Cosa ne pensa un editore? Prendiamo Roberto Keller di Rovereto, 50 anni, una piccola casa editrice fondata nel 2005, cinque persone in squadra, un’attenzione particolare all’area mitteleuropea, una capacità rabdomantica di scovare autori appartati e testi stupefacenti, come avvenne nel 2008 con “Il paese delle prugne verdi” di Herta Müller, che l’anno dopo si prese il Nobel. Ma nel suo catalogo si trovano longseller di grande qualità firmati da Ota Pavel come da Martin Pollack. Fiction non fiction, due libri al mese circa, gli ultimi già stampati, ma per ora bloccati in magazzino come il nuovo romanzo dell’ucraino Andrei Kurkov, “La pallottola in cerca dell’eroe”, e la riedizione dei primi due volumi della sua trilogia sull’Urss, “Geografia di uno sparo solitario”, con le copertine affidate a Roberto Abbiati.

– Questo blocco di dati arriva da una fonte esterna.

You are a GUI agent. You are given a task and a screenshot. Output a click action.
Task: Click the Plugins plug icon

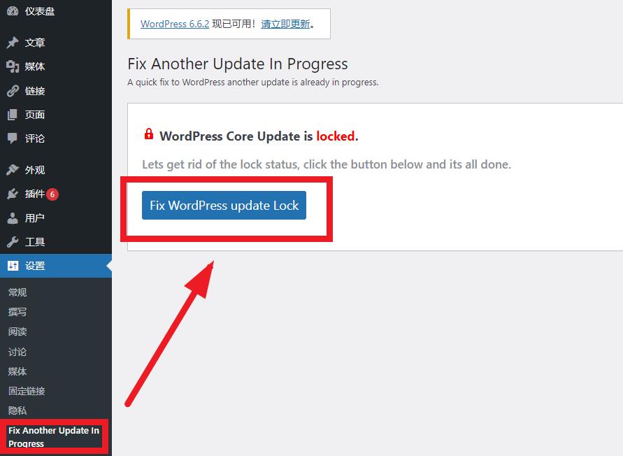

Dice Roberto Keller: «Questo lockdown ci ha comunque dimostrato che la vendita “per corrispondenza” ha potenzialità anche per le librerie e per gli editori e dovrebbe essere una cosa su cui riflettere nel futuro, soprattutto facendo incontrare la specificità dei punti vendita e delle sigle editoriali con la possibilità di far arrivare a casa i libri».

Insomma, Davide Ferraris non è il solo. «Con la chiusura delle librerie – dice Keller – si sono moltiplicate le iniziative: librai che si sono messi a fare consegne a domicilio, editori che hanno fornito con diverse modalità ai librai la possibilità di spedire quasi gratuitamente a casa dei lettori i libri, come noi, Voland e molti altri che l’hanno offerta con piccole differenze ai librai. La proposta che alla fine ha raccolto la maggiore adesione di librai ed editori è quella di Nw Consulenza e Marketing Editoriale, “libridaasporto”, che prevede la creazione da parte degli editori di un fondo che permetta a tutte le librerie aderenti di poter spedire gratuitamente i libri a chi li acquista da casa. Ecco questo meccanismo del libro acquistato nella libreria indipendente che arriva direttamente a casa del lettore potrebbe essere un progetto sul quale lavorare per renderlo efficiente e sostenibile anche al di là dell’emergenza».

È chiaro che un editore come Keller, che rientra a pieno titolo nell’etichetta “di qualità”, deve fare in modo che la crisi apra nuove possibilità e non ne chiuda di consolidate: sì alle consegne dirette a domicilio difendendo però il ruolo dei librai indipendenti senza demonizzare Amazon che a marzo ha segnato per l’editore di Rovereto una crescita importante.

Sulla riapertura delle librerie Keller è prudente: «Quando ci sarà la possibilità va fatta in modo sicuro, personalmente sono molto colpito da ciò che stiamo vivendo. Il rispetto che si deve portare al tanto dolore, a dedizione e sacrificio di queste settimane sta anche nell’accettare il giudizio degli esperti e le indicazioni del governo».

Ma compito dell’imprenditore è anche quello di superare le rigidità assurde come quella che diceva Davide. Cosa si sta facendo nel laboratorio di Keller? «Stiamo cercando di superare il distanziamento con gli strumenti digitali, attraverso le newsletter, ma anche offrendo contenuti e “voci” e “volti”, ossia esperienze e relazione. Lavoriamo per esempio su “Vitamina K” che offre brevi podcast e sta preparando un calendario di dialoghi e incontri non autoreferenziali destinati a durare nel tempo: si parlerà di traduzione, di terre e vini, di storie, di reportage, di geografie e di confini, che è da sempre il nostro tema principale, e sempre di libri che in qualche modo incrociano tutti questi argomenti».

Da questa crisi ci saranno sommersi e salvati, ma quello che non può succedere nel mondo dell’editoria è che tutto cambi perché non cambi nulla.

*Cesare Martinetti (Torino, 1954), giornalista dal 1976: “Gazzetta del Popolo”, Ansa, “la Repubblica”. A “La Stampa” dal 1986. Inviato, corrispondente da Mosca, Bruxelles e Parigi, vicedirettore. Due libri, “Il padrino di Mosca” (1995) e “L’autunno francese” (2007), entrambi editi da Feltrinelli.